__Task requirements__:
Please give back each line below unchanged; none of the pictures should appear.

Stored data
☆ ☆ ☆ ☆ ☆

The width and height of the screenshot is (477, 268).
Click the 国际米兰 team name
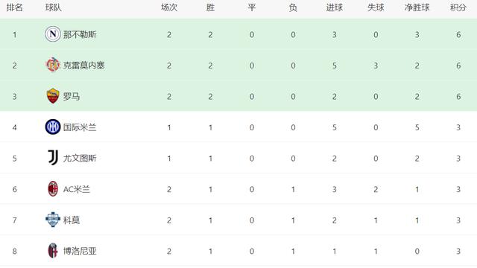coord(80,127)
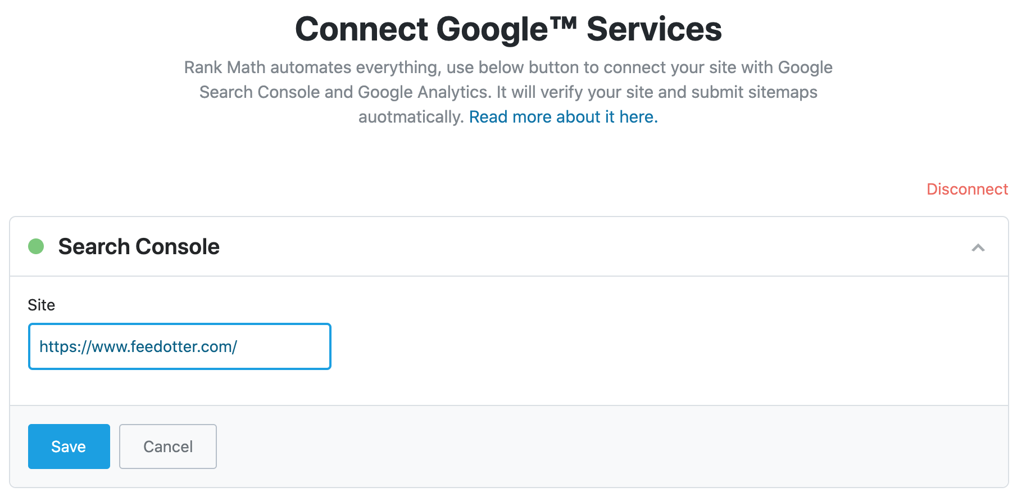Focus the Site URL input field

pos(179,346)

☆ ☆ ☆ ☆ ☆

__Final answer__:
The width and height of the screenshot is (477, 268).
Click the 国际米兰 team name
coord(80,127)
Focus the Site URL input field

pos(179,346)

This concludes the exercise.